ESTRATTO.
Giro d'Italia, Dainese si racconta: «Stavo per ritirarmi, a distanza di 3 giorni ho vinto Caorle. Una lezione di vita»

«Soffrivo di un'influenza intestinale e sono arrivato a Bergamo con 43 minuti di ritardo. Non ho mollato e sono stato ripagato»

Lunedì 5 Giugno 2023 di Walter Lotto
Alberto Dainese

PADOVA - Con il passare dei giorni, la vittoria di Alberto Dainese (Dsm), primo nella tappa di Caorle nel recente Giro d'Italia, assume contorni sempre più epici, per come è arrivata e per le sofferenze fisiche che l'hanno preceduta. Analizzandolo a mente fredda a distanza di giorni, quel vittorioso sprint ha il profumo del riscatto e per capirne i motivi bisogna partire dalla quindicesima tappa della corsa rosa che portava i girini da Seregno a Bergamo, quasi 200 chilometri irti di difficoltà con 3.600 metri di dislivello dove Dainese, colpito da una forte influenza intestinale arriva spossato e vuoto di energie, ultimo da solo a oltre 43 minuti dallo statunitense Mcnulty, vincitore di giornata.

Giornata terribile

«È stato il giorno più terribile della mia vita - chiosa Dainese - mi sarò fermato dieci volte, ero staccato di un ora dalla corsa, non fosse stato il Giro d'Italia quel giorno mi sarei fermato». Giada Borgato al seguito in moto, nel raccontare la sua esperienza ha riferito di aver incrociato più volte il suo sguardo non facendole mancare il suo incitamento. «L'ho invitato più volte a non mollare - ha confidato Giada - lui mi guardava poco convinto, scuoteva la testa, ma poi riprendeva. È stato davvero stoico ad arrivare, sono stata contentissima della sua vittoria».

RIGHE FORNITE.
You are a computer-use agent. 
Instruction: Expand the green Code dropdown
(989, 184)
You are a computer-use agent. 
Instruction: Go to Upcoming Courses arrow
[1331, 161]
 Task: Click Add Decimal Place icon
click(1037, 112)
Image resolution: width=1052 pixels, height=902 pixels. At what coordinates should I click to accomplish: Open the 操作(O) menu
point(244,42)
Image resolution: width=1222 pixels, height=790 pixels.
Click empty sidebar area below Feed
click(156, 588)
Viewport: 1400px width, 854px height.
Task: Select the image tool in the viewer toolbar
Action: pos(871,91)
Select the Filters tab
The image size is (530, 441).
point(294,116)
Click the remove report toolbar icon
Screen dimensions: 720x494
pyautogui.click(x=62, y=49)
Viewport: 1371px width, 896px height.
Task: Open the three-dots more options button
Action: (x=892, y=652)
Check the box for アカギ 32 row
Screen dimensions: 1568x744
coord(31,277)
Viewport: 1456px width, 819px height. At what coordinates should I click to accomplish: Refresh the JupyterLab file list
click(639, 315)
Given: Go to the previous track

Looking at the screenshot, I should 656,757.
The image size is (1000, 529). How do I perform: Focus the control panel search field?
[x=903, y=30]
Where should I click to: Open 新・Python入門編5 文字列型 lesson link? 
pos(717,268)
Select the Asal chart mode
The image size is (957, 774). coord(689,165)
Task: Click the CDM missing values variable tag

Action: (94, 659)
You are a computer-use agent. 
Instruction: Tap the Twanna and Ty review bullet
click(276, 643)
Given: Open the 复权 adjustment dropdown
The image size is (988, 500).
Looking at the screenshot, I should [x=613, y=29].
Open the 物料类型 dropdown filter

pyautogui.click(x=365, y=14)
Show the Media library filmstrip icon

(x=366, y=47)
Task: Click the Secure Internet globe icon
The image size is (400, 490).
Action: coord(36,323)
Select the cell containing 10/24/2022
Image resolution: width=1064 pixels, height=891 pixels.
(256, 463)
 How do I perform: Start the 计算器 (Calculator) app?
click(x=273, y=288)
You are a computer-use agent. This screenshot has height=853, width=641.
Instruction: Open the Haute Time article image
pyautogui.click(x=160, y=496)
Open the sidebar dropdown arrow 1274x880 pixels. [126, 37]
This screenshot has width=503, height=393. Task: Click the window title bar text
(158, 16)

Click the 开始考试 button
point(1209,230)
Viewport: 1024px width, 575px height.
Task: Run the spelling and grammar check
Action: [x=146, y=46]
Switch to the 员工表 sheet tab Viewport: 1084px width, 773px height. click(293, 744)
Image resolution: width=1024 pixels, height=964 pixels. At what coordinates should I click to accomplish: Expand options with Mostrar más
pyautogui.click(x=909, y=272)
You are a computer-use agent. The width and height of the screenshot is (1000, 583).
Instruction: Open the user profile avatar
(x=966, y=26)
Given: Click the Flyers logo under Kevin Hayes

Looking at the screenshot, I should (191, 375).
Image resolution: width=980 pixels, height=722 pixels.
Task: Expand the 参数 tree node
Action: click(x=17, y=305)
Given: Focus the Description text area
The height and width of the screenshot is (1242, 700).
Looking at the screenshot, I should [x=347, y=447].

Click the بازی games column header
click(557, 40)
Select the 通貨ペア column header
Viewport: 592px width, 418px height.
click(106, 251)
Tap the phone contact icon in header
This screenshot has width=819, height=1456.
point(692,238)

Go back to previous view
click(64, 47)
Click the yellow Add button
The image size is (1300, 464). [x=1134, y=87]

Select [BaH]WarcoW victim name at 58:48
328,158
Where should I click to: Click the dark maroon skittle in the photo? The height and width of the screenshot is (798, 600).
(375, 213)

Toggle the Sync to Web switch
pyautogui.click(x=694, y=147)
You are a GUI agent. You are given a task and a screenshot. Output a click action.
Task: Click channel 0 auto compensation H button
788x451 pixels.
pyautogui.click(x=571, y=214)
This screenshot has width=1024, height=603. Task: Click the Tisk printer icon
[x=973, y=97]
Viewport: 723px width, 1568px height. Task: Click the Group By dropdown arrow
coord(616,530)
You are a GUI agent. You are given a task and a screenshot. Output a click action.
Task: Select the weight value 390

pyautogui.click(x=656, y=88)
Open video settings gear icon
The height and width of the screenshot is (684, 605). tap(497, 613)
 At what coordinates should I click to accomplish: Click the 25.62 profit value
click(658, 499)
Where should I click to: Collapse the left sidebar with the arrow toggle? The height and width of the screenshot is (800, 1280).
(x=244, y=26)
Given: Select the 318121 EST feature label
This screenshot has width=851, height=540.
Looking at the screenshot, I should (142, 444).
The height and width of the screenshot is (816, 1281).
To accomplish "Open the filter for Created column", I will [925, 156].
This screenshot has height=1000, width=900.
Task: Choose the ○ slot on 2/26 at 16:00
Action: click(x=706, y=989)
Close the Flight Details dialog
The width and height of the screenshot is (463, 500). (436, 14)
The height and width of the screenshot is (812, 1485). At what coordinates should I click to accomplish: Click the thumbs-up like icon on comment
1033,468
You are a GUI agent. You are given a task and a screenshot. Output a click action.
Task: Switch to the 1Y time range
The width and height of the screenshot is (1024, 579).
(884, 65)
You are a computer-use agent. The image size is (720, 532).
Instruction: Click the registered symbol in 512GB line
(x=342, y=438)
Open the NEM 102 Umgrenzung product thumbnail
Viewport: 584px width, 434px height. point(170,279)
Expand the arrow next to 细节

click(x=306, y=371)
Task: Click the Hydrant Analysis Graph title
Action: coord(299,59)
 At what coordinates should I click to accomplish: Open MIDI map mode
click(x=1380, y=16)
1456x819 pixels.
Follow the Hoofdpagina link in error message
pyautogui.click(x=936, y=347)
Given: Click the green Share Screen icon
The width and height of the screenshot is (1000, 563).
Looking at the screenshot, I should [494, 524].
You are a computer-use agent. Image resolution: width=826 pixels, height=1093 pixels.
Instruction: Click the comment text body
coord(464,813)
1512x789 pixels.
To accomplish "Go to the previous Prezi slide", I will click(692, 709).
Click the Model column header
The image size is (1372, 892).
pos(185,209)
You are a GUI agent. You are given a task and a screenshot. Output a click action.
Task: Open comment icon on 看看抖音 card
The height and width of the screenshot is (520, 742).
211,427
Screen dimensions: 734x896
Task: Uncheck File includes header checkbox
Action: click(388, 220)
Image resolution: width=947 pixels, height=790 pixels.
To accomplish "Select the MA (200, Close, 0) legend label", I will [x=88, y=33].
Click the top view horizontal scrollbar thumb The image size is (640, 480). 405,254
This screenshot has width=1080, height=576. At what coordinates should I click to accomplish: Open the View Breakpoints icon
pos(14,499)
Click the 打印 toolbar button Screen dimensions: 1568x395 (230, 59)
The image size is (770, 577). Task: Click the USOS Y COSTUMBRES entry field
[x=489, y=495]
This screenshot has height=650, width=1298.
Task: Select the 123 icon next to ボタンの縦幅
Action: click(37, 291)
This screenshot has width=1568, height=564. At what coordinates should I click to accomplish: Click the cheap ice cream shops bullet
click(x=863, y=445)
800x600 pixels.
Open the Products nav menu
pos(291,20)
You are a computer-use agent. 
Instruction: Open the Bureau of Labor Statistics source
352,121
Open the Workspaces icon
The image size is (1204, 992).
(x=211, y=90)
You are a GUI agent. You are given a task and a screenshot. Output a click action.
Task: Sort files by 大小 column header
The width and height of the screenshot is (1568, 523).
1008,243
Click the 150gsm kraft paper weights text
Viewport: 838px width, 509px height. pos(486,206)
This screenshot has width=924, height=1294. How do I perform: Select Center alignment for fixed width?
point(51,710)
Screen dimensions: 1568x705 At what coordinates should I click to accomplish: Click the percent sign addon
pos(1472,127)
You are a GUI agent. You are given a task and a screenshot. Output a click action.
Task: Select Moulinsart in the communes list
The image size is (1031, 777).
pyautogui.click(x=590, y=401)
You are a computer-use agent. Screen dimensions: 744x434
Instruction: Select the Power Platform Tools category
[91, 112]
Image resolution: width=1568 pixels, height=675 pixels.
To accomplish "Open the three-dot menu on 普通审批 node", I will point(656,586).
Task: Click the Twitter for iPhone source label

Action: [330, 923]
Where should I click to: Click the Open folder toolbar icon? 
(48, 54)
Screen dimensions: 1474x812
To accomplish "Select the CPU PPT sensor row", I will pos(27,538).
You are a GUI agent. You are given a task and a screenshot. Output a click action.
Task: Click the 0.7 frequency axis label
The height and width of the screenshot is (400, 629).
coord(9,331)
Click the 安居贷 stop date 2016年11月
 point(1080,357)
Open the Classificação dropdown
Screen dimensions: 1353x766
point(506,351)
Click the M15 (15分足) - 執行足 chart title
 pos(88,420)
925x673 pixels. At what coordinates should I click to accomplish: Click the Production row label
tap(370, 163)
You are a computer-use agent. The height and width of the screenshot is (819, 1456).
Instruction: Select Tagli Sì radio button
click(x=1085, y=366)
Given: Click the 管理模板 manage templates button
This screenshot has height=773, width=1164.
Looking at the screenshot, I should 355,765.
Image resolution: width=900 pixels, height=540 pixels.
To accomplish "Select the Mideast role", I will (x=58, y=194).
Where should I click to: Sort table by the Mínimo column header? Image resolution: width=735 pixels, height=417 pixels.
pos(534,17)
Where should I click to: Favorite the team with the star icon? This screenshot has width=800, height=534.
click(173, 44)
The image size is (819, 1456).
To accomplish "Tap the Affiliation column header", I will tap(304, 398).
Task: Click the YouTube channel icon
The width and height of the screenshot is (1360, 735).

RICHIESTA 1.
Secondo l'articolo su Dainese, chi vinse la tappa da Seregno a Bergamo?
RICHIESTA 2.
Prosegui l'articolo su Dainese al Giro d'Italia dopo l'ultima frase riportata.

RISPOSTA SCRITTA 1.
Lo statunitense Mcnulty.

RISPOSTA SCRITTA 2.
Il giorno di riposo all'indomani lenisce solo un po' i malanni fisici dell'atleta che ha davanti a sé un ulteriore tappone alpino con traguardo sul monte Bondone prima di arrivare all'agognata pianura. La montagna trentina è segnata da un altro calvario e mentre in testa il portoghese Almeida firma forse una delle tappe più belle, Dainese lotta per non crollare e giunge sulla fettuccia d'arrivo trentina a fianco del suo idolo Cavendish con un passivo di oltre 48 minuti. Un ritardo pesante ma poco importa: il Giro è salvo.

La volata perfetta

Arriva Caorle e qui comincia un altra storia. La storia di una volata perfetta, un capolavoro, definita «tatticamente intrigante» da un principe degli sprint quale Silvio Martinello. La tappa è lineare con la fuga di giornata rintuzzata a pochi chilometri dall'arrivo. Sul rettifilo veneziano Dainese è lanciato in testa alla volata troppo presto, ai -500, con astuzia tattica, sul filo dei settanta all'ora rallenta e si lascia superare dall'australiano Matthews e dal milanese Consonni. Una prima violenta accelerata per prendere la ruota dell'italiano, poi stringe il manubrio, un lungo respiro e poi ai -150 la rimonta: Consonni è saltato subito, Matthews cede dopo un duro testa a testa a non più di dieci metri dalla linea, ma non basta per vincere perché c'è da contenere la rimonta di Milan che arriva alla sua sinistra come un uragano. I due piombano sul traguardo simultaneamente, nessuno sa chi ha vinto, decide il fotofinish che dopo alcuni minuti di silenzio annuncia il nome di Dainese. Lui esulta, stringe i pugni e in diretta tivù lancia un sonoro «Sìììììì».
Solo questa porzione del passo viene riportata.